_Records of locating words and elements_:
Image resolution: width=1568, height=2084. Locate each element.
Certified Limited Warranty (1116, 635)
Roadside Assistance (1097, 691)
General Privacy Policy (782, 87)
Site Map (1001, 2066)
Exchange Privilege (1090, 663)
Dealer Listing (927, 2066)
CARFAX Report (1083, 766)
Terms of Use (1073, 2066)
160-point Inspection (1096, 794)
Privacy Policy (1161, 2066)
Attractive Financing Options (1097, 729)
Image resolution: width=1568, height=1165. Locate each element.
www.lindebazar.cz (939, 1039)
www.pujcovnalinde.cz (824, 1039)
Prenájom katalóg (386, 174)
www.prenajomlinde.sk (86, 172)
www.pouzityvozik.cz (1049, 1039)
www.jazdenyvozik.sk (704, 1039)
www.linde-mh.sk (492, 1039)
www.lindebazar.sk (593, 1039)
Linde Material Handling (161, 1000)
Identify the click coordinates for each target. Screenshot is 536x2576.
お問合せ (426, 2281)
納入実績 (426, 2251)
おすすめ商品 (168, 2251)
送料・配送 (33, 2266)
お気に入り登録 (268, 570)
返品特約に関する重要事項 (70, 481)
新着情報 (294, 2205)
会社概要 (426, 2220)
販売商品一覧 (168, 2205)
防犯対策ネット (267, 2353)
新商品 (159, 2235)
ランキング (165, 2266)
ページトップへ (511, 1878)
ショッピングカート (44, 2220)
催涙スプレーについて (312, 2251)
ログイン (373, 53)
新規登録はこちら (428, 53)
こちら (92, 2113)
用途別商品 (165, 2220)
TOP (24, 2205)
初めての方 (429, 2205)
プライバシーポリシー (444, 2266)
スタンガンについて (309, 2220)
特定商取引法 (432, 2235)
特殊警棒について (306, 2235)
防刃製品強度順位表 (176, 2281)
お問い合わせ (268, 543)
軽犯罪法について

_WHAT YOU SHOULD DO_: Print the records again unchanged, from the line containing "おすすめ商品 (168, 2251)" through the end of the records, including both of those lines.

_ANSWER TO THIS TASK_:
おすすめ商品 (168, 2251)
送料・配送 (33, 2266)
お気に入り登録 (268, 570)
返品特約に関する重要事項 (70, 481)
新着情報 (294, 2205)
会社概要 (426, 2220)
販売商品一覧 (168, 2205)
防犯対策ネット (267, 2353)
新商品 (159, 2235)
ランキング (165, 2266)
ページトップへ (511, 1878)
ショッピングカート (44, 2220)
催涙スプレーについて (312, 2251)
ログイン (373, 53)
新規登録はこちら (428, 53)
こちら (92, 2113)
用途別商品 (165, 2220)
TOP (24, 2205)
初めての方 (429, 2205)
プライバシーポリシー (444, 2266)
スタンガンについて (309, 2220)
特定商取引法 (432, 2235)
特殊警棒について (306, 2235)
防刃製品強度順位表 (176, 2281)
お問い合わせ (268, 543)
軽犯罪法について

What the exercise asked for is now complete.